___ The data ___

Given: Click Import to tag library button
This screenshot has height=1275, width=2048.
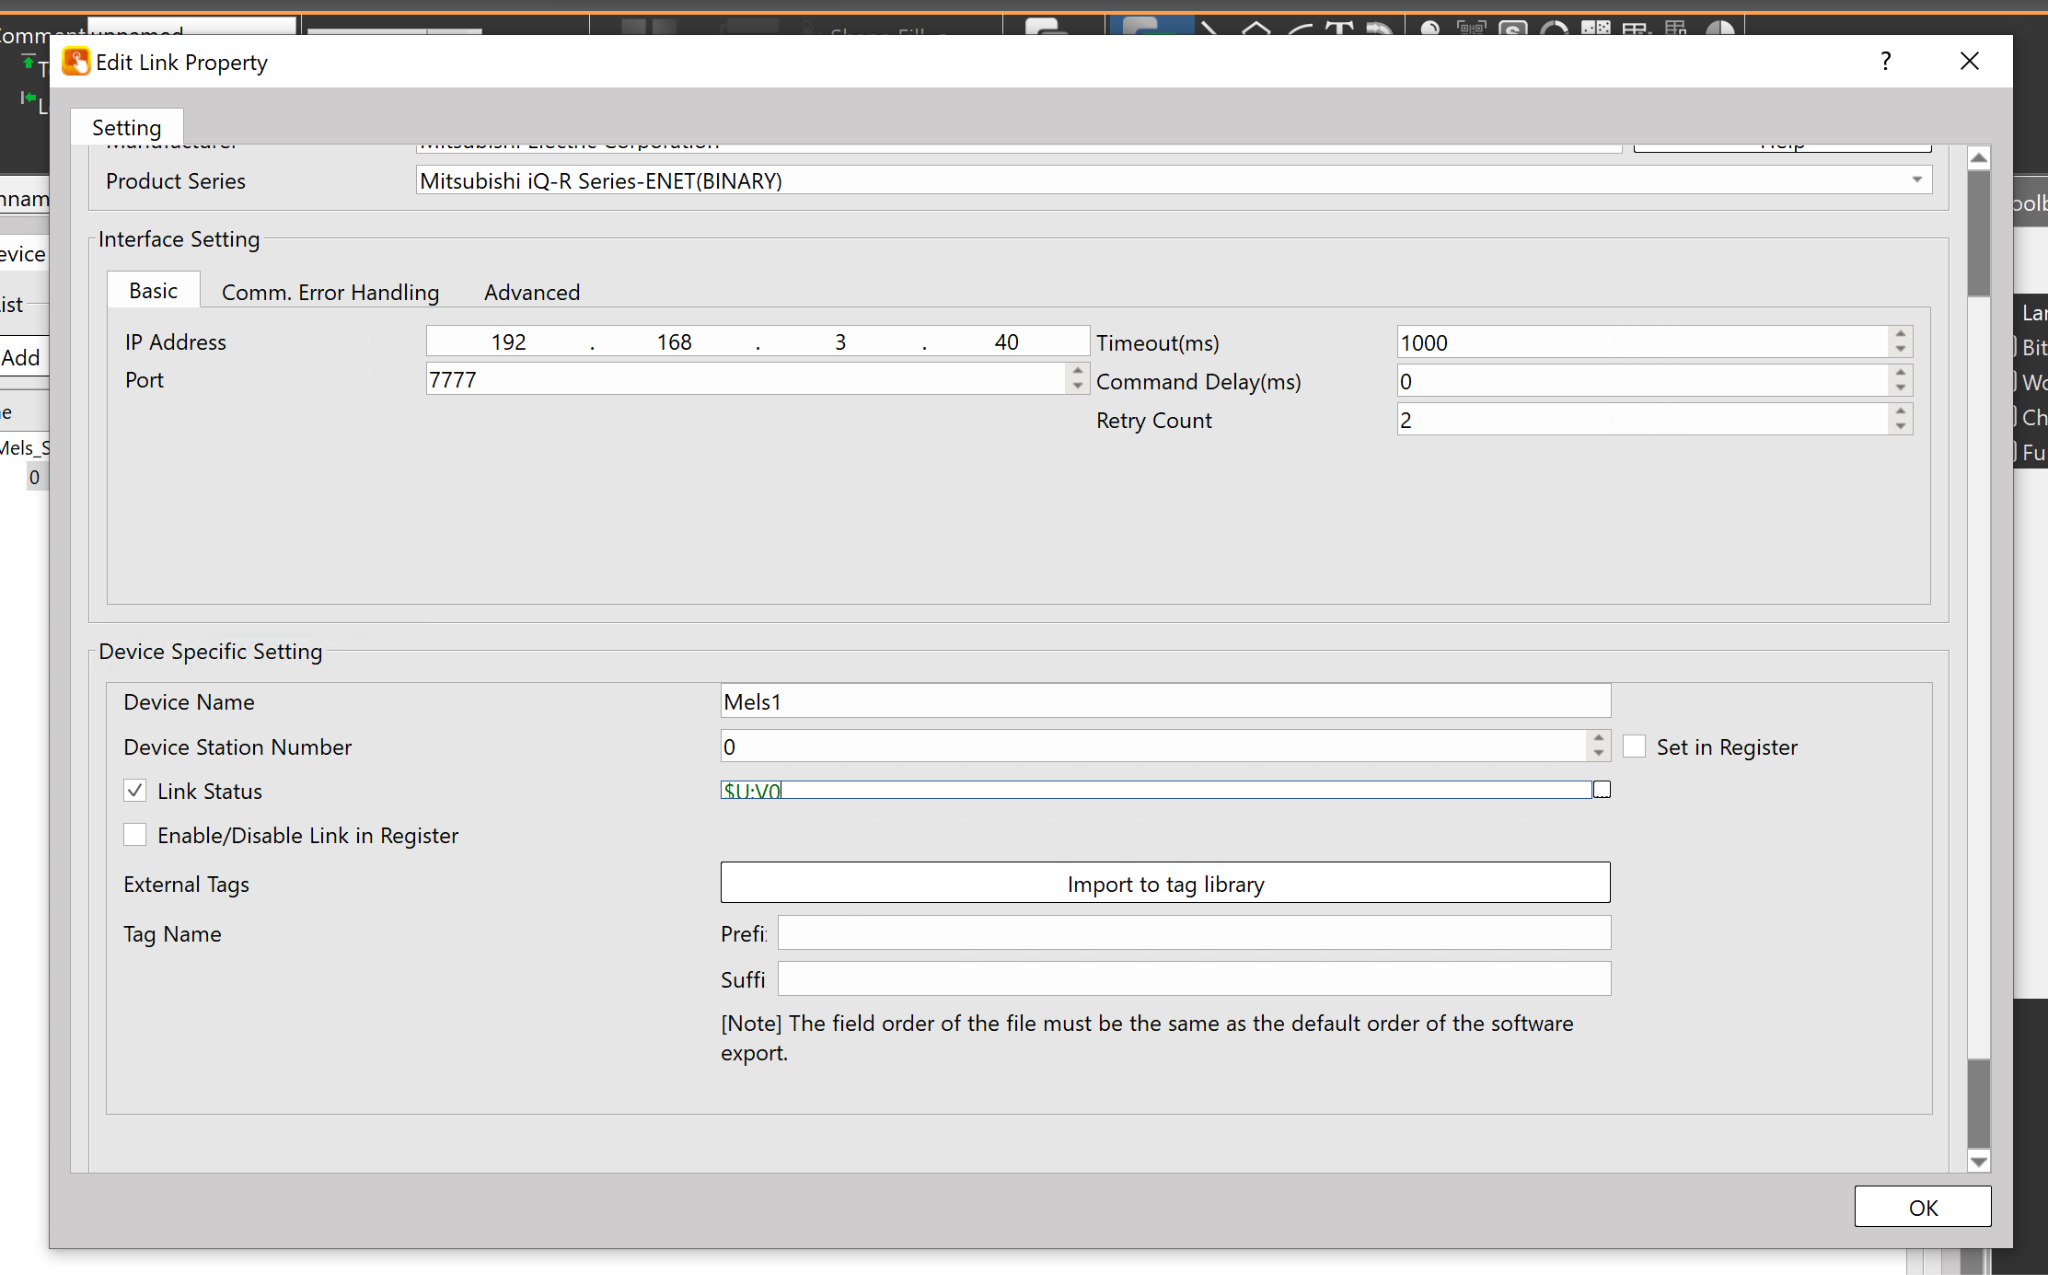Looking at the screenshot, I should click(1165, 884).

___
___ The data ___

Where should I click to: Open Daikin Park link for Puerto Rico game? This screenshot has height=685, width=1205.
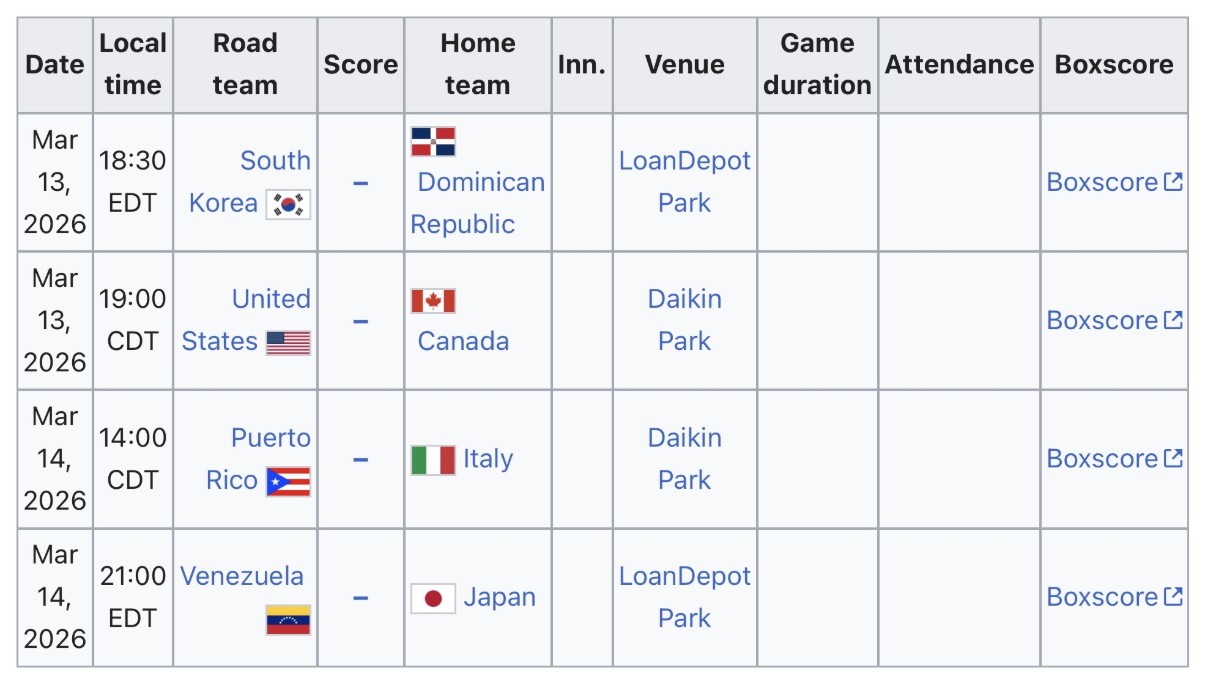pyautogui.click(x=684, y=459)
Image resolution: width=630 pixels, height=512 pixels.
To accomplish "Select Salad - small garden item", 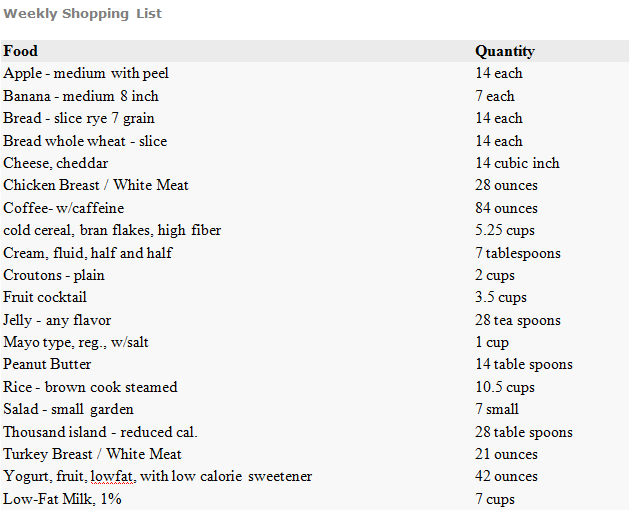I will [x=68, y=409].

___
___ The data ___

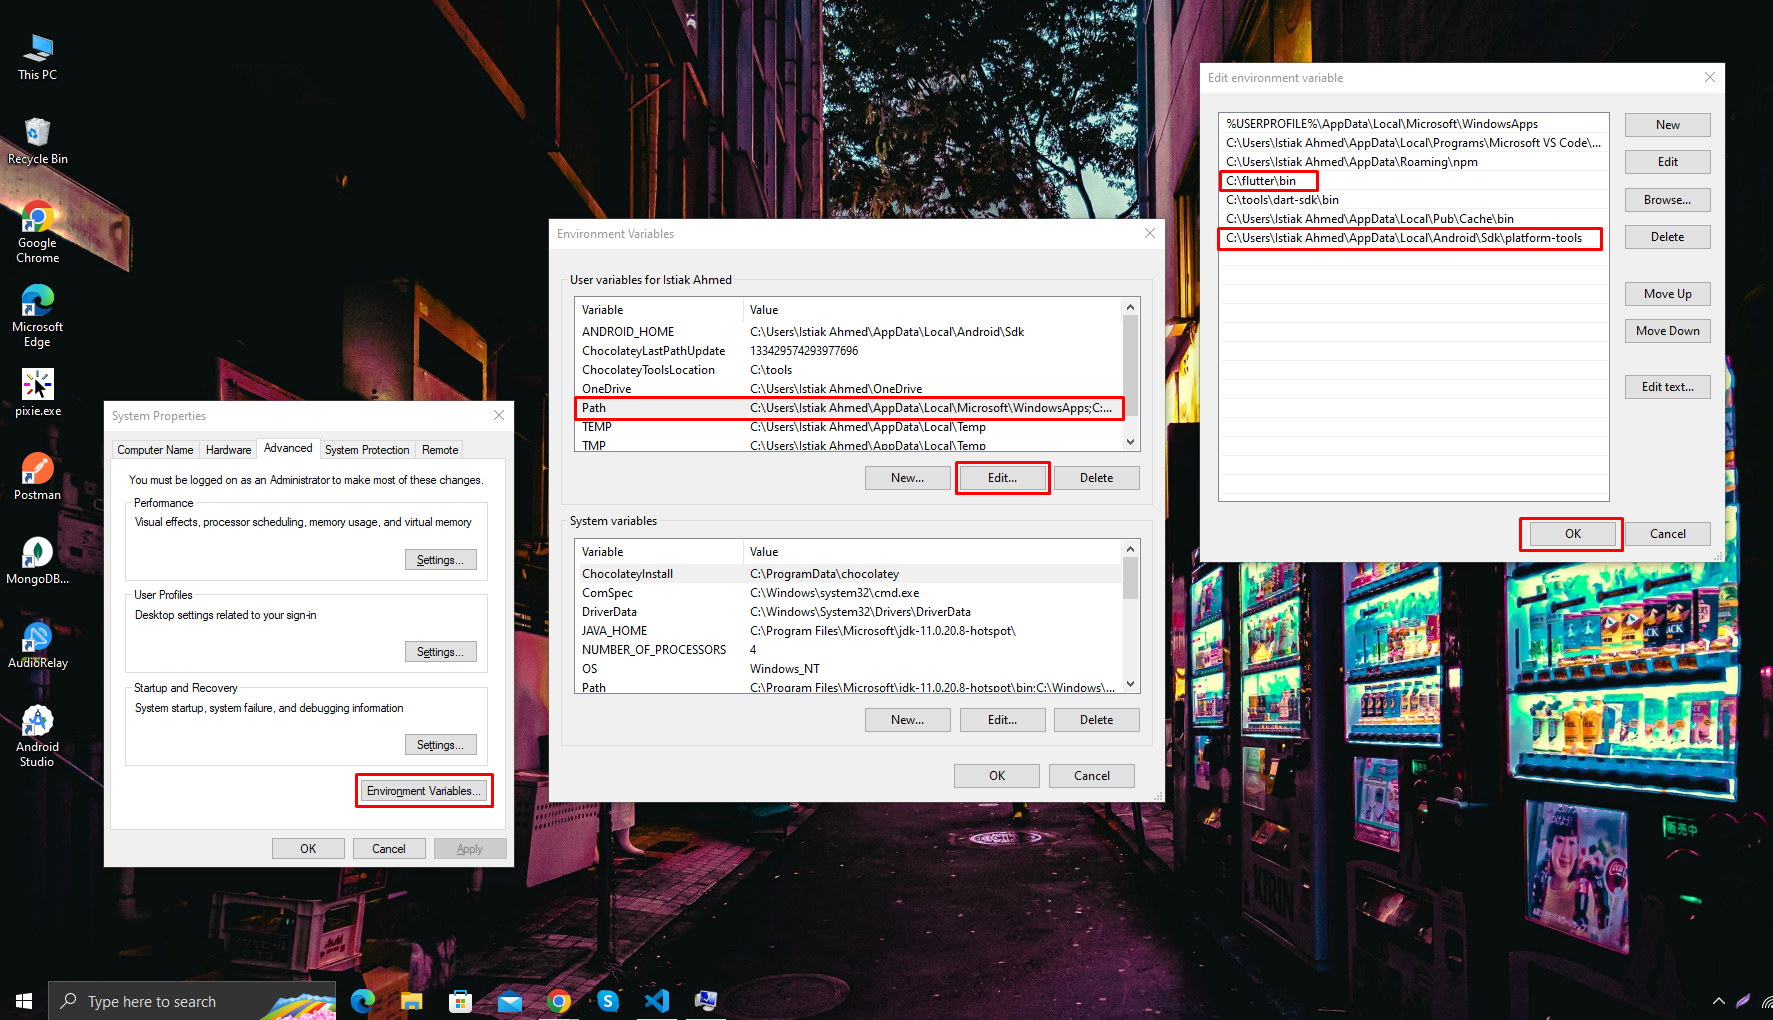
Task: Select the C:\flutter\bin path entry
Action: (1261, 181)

___

[What the exercise asks] Copy out the rows word for word, beginning with the line containing "Where should I" and continuing through the line containing "pyautogui.click(x=684, y=459)". Leave out the pictures.

[Reply to the exercise]
Where should I click to: Open Daikin Park link for Puerto Rico game? This screenshot has height=685, width=1205.
pyautogui.click(x=684, y=459)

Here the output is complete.